Regardless of what some Western humanitarian institutions profess, none of the causes of these conflicts are exclusively contemporary: the vast majority can be traced right back to the signing of the General Act of Berlin, where 14 colonial empires of the 19th century carved up the African continent for themselves. These were the German Colonial Empire, Austrian Colonial Empire, International Congo Society, Spanish Colonial Empire, Danish Colonial Empire, American Colonial Empire, French Colonial Empire, British Colonial Empire, Italian Colonial Empire, Dutch Colonial Empire, Portuguese Colonial Empire, Russian Colonial Empire, Swedish Colonial Empire, and the Ottoman Empire.
The consequences of the disruption of African nation-states that had endured for centuries, the genocidal extermination of tens of millions of its people, the erasure of their histories, the systematic extraction of their resources, and the deliberate establishment of global financial, institutional, and socio-political structures that perpetuate Africa’s impoverishment are precisely what have resulted in today’s ethnic and political conflicts across Sudan, Ethiopia, and Cameroon; the Islamist insurgencies and jihadist conflicts of Somalia, Nigeria, Mali, Burkina Faso, Niger, and Mozambique; and the armed rebel groups and resource-based conflicts in the DRC, CAR, and large swaths of the Sahel.

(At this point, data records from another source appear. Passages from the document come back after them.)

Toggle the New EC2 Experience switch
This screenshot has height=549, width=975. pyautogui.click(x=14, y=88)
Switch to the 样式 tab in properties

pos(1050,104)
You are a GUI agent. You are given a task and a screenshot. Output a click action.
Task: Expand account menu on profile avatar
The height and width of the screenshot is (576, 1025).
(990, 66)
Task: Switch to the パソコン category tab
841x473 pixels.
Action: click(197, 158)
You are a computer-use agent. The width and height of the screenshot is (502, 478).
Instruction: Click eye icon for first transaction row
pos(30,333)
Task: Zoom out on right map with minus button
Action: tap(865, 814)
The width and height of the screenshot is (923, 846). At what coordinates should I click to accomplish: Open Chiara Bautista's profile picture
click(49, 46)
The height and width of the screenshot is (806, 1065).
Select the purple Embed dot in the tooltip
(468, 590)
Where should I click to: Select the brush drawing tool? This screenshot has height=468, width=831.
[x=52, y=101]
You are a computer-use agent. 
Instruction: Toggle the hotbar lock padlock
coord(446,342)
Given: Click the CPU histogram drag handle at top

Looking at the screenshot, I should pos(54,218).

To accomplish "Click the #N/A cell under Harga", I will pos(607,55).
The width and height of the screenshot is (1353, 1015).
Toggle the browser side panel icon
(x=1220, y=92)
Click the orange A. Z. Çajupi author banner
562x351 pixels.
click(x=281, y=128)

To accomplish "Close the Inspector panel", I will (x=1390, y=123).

Whether we admit it or not, our past remains the provenance of our present.
Carringtone asks us to consider, for our salvation, the “Imperial Algorithm.” This is the idea that successful civilisations arise when diverse peoples are brought under a single, constructed identity. By reshaping identity at scale, he argues, Africa can overcome the tribal and national divisions that inflame its conflicts and forge a stable, continental order. The implication is clear: we must either submit to a new, shared identity—including co-opting the very people who deport us from their countries and profit from our damnation—or suffer the consequences of not doing so. I reject that premise. He maps the problem clearly, but the solution he offers is flawed.
Firstly, Africa’s vast ethnic diversity is not a flaw; it is a formidable socio-political foundation. When highly educated thinkers discuss African unity, they are quick to posit that a pluralism of identities—tribal, national, religious—prevents cooperation, fuels ethnic conflicts, and is the primary cause of instability. They suggest, either explicitly or implicitly, that these identities must be erased or subordinated for Africa to progress. But a keener analysis of history reveals that identity is not inherently divisive—it is the foundation upon which societies organise themselves, sustain governance, and cultivate loyalty. The problem, therefore, is not that we identify with our clans or nations; it is that our systems of governance have failed to channel our identities into productive structures.
Secondly, many of the most resilient governance models in our history have been built on strong identity frameworks. The Oromo Gadaa system in Ethiopia, for example, was one of the most sophisticated democratic governance structures ever conceived—long before European political theory conceptualised democracy. Power rotated every eight years, and leadership was selected through an age-based system that ensured accountability and community cohesion. Despite being deeply embedded in Oromo cultural identity, it did not lead to fragmentation but to stability. Likewise, the Igbo decentralised governance system in Nigeria was highly effective. Instead of a single ruler imposing totalitarian authority, communities were led by councils of elders, chiefs, and other titleholders, ensuring distributed governance. The Ashanti Empire of Ghana also successfully merged a local identity with a larger imperial structure through federated governance rather than forced assimilation.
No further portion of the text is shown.